## EXERCISE SET
[1] Duplicate the passage on religion news and "The Chosen" from "I know it’s" up to and including "project –- ever.".
[2] In the passage on religion news and "The Chosen," condense the paragraph beginning "That was the premiere of Season 2" into a shorter version that keeps its main facts.
[3] According to the passage on religion news and "The Chosen," which character in the series is the writer's favorite?

[TEXT PASSAGE]

I know it’s a challenge to come up with original Easter (and Passover) story ideas year after year, but it can be done and many of us did it.

Most of the religion content I saw yesterday was relegated to the opinion pages and kept away from news content, which is a troubling shift from religion-as-news to religion-in-the-realm-of-feelings. There’s plenty of the former available, but where’s the will to dig out those stories, especially the biggest one that happened Sunday that no one reported on?

That was the premiere of Season 2 of filmmaker Dallas Jenkins’ very successful “The Chosen” TV series. It’s the first multi-season TV series about the life of Christ, and 74,346 people raised $10 million for Season 1, which came out in 2019. That amount made “The Chosen” the largest crowdfunded media project –- ever.

I bought the DVD of Season 1 and watched all the episodes, which concoct narratives around the central Gospel story. The screenwriters take characters like Nicodemus, Mary Magdalene, Simon Peter and John the Baptist and fill in details that could be similar to what really happened. That’s how we meet Peter’s wife Eden (who finds Peter totally exasperating) and Nicodemus’ wife Zohara (a control freak), the sadistic Roman centurion Quintus and his reluctant subordinate Gaius and –- my favorite character -– the nerdy tax collector Matthew.

[/TEXT PASSAGE]
[DATA LISTING]

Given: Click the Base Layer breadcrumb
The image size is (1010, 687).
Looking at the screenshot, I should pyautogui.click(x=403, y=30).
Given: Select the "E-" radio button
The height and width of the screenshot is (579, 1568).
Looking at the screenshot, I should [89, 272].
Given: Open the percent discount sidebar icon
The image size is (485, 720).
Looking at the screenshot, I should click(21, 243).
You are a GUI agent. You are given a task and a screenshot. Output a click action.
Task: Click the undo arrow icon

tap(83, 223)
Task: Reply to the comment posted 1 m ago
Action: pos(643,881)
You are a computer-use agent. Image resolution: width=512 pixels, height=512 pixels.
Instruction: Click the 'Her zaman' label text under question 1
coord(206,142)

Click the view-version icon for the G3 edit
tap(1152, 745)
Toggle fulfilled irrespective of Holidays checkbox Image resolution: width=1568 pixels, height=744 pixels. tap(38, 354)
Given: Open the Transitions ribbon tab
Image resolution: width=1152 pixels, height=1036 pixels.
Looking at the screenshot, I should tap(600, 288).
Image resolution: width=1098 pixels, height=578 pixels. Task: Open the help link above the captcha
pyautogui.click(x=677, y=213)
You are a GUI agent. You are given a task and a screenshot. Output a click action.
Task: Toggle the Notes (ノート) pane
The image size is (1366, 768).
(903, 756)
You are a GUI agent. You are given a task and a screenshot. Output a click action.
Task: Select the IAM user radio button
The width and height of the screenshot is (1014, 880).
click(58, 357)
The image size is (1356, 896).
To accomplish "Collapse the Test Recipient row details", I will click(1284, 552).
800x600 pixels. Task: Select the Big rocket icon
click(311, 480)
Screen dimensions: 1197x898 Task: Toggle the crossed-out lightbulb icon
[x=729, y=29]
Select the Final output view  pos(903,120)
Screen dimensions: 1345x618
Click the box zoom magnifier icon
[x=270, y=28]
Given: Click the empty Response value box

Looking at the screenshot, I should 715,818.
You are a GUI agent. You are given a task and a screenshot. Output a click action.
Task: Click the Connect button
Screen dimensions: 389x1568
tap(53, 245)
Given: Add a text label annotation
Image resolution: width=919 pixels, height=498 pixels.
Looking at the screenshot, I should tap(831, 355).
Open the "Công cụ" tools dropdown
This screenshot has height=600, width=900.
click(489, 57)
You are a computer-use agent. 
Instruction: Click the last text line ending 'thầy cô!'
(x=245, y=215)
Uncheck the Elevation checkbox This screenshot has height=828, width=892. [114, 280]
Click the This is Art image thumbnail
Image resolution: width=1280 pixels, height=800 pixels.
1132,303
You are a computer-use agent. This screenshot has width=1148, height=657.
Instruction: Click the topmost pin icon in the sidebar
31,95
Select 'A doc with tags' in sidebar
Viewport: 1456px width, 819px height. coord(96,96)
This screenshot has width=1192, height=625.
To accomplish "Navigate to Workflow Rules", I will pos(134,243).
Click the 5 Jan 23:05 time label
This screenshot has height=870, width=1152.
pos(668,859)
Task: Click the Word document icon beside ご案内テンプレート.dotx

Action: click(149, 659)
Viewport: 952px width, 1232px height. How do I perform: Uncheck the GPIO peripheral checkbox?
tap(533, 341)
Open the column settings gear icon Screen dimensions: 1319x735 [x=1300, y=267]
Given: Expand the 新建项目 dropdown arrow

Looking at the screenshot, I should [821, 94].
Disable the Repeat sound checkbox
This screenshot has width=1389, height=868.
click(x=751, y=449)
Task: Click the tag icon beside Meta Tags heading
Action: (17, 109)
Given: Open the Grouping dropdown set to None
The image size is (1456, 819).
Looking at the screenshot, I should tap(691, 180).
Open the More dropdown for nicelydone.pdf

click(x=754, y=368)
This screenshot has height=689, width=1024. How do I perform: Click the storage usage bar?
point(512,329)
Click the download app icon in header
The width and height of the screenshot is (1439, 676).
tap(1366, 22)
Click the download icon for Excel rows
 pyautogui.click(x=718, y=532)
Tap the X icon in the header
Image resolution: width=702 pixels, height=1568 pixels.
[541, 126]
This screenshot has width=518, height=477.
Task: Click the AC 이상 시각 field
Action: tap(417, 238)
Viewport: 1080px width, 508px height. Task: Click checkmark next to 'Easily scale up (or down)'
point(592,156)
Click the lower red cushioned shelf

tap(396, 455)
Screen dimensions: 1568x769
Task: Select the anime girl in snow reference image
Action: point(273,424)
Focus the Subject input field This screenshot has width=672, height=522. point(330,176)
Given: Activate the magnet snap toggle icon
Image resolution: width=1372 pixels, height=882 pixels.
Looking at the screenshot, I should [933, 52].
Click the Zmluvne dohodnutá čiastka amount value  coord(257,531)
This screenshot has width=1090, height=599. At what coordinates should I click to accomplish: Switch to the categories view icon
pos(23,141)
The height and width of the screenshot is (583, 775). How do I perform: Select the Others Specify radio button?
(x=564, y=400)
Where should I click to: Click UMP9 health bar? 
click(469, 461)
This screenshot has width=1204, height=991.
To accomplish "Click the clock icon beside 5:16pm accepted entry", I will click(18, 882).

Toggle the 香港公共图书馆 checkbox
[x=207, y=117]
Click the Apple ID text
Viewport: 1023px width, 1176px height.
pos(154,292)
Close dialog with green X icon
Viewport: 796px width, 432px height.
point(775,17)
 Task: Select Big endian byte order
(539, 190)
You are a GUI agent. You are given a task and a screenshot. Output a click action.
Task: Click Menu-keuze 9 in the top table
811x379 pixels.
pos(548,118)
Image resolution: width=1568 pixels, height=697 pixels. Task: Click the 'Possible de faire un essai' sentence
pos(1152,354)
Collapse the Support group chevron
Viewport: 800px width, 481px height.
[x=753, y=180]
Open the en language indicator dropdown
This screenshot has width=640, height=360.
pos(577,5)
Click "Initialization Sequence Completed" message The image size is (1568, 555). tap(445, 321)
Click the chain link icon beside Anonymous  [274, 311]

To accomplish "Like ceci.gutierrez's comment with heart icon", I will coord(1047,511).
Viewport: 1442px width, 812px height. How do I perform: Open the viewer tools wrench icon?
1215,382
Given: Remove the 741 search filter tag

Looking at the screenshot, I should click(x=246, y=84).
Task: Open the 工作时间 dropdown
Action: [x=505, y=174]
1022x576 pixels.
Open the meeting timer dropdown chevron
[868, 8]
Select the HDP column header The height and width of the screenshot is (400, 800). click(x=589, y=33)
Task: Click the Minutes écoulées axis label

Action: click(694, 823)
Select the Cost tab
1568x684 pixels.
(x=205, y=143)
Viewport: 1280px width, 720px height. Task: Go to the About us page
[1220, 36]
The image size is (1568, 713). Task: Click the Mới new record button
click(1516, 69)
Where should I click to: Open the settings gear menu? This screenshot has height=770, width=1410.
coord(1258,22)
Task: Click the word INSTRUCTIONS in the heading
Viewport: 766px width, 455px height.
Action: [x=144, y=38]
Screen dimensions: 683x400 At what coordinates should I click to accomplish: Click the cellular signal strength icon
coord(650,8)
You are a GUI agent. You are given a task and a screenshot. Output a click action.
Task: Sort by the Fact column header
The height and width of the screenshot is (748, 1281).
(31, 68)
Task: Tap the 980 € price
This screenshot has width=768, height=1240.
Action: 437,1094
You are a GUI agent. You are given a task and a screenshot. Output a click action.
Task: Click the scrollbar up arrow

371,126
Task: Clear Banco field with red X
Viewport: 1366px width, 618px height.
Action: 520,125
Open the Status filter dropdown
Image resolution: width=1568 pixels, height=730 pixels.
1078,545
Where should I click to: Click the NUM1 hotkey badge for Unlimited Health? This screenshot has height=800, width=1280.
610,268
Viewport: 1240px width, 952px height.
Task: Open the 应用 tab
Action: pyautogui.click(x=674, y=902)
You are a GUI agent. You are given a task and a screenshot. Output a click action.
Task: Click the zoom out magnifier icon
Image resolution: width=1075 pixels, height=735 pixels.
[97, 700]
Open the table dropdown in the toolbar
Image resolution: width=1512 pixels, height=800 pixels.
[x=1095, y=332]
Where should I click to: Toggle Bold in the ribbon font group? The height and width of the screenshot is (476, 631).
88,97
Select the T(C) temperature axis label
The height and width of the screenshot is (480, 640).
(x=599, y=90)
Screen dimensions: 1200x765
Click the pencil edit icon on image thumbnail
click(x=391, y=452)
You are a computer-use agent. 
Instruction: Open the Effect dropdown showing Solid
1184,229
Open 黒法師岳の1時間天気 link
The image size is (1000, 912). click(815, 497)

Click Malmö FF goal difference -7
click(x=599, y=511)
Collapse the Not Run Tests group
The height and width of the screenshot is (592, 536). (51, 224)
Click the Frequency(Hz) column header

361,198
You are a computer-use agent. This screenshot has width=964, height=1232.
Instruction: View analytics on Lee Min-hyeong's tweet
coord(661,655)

[/DATA LISTING]

## ANSWER SET
[1]
I know it’s a challenge to come up with original Easter (and Passover) story ideas year after year, but it can be done and many of us did it.

Most of the religion content I saw yesterday was relegated to the opinion pages and kept away from news content, which is a troubling shift from religion-as-news to religion-in-the-realm-of-feelings. There’s plenty of the former available, but where’s the will to dig out those stories, especially the biggest one that happened Sunday that no one reported on?

That was the premiere of Season 2 of filmmaker Dallas Jenkins’ very successful “The Chosen” TV series. It’s the first multi-season TV series about the life of Christ, and 74,346 people raised $10 million for Season 1, which came out in 2019. That amount made “The Chosen” the largest crowdfunded media project –- ever.

[2] It was the Season 2 premiere of Dallas Jenkins' "The Chosen," the first multi-season TV series about the life of Christ. For Season 1, released in 2019, 74,346 people raised $10 million, making it the largest crowdfunded media project ever.

[3] The nerdy tax collector Matthew.